Erdoğan, konuşmasını şöyle sürdürdü:
"Hükümetimiz özellikle uygulanan mali disiplin, eş zamanlı olarak düşen enflasyon özel sektörümüzün yatırım talebinin artmasına yol açıyor, ortaya bir de kredi talebi çıkıyor. 2002 yılından 2005 yılının sonlarına kadar Türk bankaları tarafından kullandırılan kredi miktarı 3'e katlandı. Bunun yüzde 90'dan fazlasını özel sektörümüz kullanıyor. Sağlıklı bir büyüme yapısıyla karşı karşıyayız. Bu, Türkiye'de çok sık görülen bir durum değildir. Hükümet olarak imkanlarımız ölçüsünde iyileştirmeleri adım adım uygulamaya koyuyoruz".

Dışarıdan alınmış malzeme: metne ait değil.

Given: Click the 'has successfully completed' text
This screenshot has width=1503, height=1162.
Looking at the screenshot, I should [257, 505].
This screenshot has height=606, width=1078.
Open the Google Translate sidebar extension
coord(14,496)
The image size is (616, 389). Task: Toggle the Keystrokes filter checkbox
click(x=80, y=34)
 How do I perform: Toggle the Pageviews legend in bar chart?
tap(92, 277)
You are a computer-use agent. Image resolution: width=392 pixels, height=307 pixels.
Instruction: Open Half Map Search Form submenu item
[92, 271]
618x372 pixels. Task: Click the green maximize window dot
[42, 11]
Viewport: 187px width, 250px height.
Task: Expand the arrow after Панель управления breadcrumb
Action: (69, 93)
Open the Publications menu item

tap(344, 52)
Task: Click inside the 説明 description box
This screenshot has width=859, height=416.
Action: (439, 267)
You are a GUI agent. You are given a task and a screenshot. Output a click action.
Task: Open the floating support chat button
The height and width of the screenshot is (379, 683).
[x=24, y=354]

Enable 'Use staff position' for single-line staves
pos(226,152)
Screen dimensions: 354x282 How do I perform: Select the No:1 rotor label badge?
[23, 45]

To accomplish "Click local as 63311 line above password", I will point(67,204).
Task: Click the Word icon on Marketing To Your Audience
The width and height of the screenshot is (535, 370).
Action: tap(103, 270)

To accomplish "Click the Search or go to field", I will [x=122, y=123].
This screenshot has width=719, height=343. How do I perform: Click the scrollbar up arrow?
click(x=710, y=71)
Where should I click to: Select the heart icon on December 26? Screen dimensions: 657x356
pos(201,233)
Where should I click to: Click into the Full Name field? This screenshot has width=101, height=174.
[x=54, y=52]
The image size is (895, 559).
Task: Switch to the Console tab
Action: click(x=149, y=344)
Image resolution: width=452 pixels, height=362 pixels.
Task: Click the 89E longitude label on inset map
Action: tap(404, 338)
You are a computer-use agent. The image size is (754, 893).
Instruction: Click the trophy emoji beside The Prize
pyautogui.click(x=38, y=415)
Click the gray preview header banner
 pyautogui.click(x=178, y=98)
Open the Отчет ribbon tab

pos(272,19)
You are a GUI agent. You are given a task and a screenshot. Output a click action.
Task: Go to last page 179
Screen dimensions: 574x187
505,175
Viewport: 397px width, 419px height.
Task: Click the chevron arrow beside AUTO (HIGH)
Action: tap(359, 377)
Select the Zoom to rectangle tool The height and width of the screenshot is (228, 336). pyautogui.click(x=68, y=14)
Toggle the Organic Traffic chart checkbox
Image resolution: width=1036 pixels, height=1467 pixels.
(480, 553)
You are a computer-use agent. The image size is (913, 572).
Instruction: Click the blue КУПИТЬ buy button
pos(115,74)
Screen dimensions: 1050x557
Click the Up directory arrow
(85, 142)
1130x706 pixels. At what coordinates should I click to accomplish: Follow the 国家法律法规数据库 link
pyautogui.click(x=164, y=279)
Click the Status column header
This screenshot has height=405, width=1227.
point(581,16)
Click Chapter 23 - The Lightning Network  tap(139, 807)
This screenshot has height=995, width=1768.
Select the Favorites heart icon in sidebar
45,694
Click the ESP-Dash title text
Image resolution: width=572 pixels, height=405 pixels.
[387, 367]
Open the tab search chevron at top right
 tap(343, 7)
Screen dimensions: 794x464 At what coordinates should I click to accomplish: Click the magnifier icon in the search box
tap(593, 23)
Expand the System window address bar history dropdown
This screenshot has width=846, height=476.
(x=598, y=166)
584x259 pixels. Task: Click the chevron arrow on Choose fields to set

"VERGİLERİN BİR ANDA SIFIRLANMASI MÜMKÜN DEĞİL" Vergi indirimi konusuna değinen Erdoğan, vergilerin bir anda sıfırlanmasının mümkün olmadığını söyledi. Erdoğan, böyle bir imkan ve ekonomik gücün bulunmadığını ifade ederek, "Biz geldiğimizden bu yana vergi yükü getirmedik. Devamlı değişik kalemlerde vergileri indiriyoruz. Biz 49 ilde teşviki getirdik. Ama bizim yatırımcılarımız 49 ilde yatırım yapmıyor. Aynı yatırımcı yurt dışına gidiyor. Neden Türkiye'de yapmıyorsunuz da oralara gidiyorsunuz. Kurumlar vergisinde 33'ten 20'ye indik. Yeterli değil diyorlar, insaf. KDV tekstilde, konfeksiyonda yüzde 6'dan yüzde 18'e çıkarıldı. Biz yüzde 18'den 8'e düşürüyoruz. Ama istemiyorlar. Kusura bakma arkadaş, problem sende. Bu hükümet bu konudaki taleplere uyup, istenileni yerine getirmiştir. Bizi şu durumda AB üyesi ülkelerle kıyaslayanlar yanılmış olur. Ekonomi tam manasıyla kayıt altına alınmış olsa, hareket alanımız daha da genişlemiş olacak. Yüzde 45 kayıt altı ekonomiyle bu beklenenler yapılamaz" diye konuştu.

Her zaman için girişimcinin rekabet gücünün artmasından yana olduklarını belirten Erdoğan, bu konuda en önemli faktörün eğitim olduğunu ifade etti. Bu konuda da 3.5 yıl içinde önemli çalışmalar yapıldığının altını çizen Erdoğan, "Türkiye'de özellikle enerji, kira, taşımacılık ve benzeri girdi fiyatları yüksek. Bu artışın nedeni hükümetimizin yanlış politikaları değildir. Biz göreve geldiğimizde 23.1 dolardı bir varil petrol ama şu anda 60 doları buldu. Bu artış ülkemizde fiyatlara en az seviyede yansıtılmıştır. Kimse bizden dalgalı kurdan vazgeçmemizi beklemesin, para politikalarından taviz vermemiz mümkün değil. Biz Türk sanayiinin geleceğine umut ve güvenle bakıyoruz" ifadelerini kullandı.

Erdoğan, Türkiye'nin ekonomide Maasthrıcht kriterlerini yakaladığını belirterek, "Bugün toplanan verginin yüzde 38'i faiz giderlerine gidiyor, diğerini biz yatırımlarda kullanıyoruz. Eğer bunlar olmamış olsa dünyada hiç bir piyasa bizim yüzümüze bakmaz. Önceki dönemde 22 banka fona devredildi, bedelini hep beraber ödedik. Şu anda bir tane fona devredilen banka yok. Zarar eden banka da yok. Bankaların özeli de kamusu da hepsi kar ediyor" dedi.
Başbakan Erdoğan, sözlerini şöyle tamamladı:
"Sosyal güvenlik yasasıyla ilgili çalışmalarımız geceli gündüzlü devam ediyor. Öyle günler oluyor ki bir maddenin görüşülmesi saatlerce sürüyor. Yürürlük maddesi üzerinde bile 7 kişi söz istiyor. Bu tamamen süreci provake etmektir. Havadan sudan bir şeyler konuşuyorlar. Maksat zamandan çalabilmek. Biz bunları aşmaya mecburuz. El ele vermemiz gerekiyor. Kayıt dışı konusunda ciddi sıkıntımız var. Biz dayatmacı mantıkla kayıt dışının üzerine gitmeyi istemiyoruz".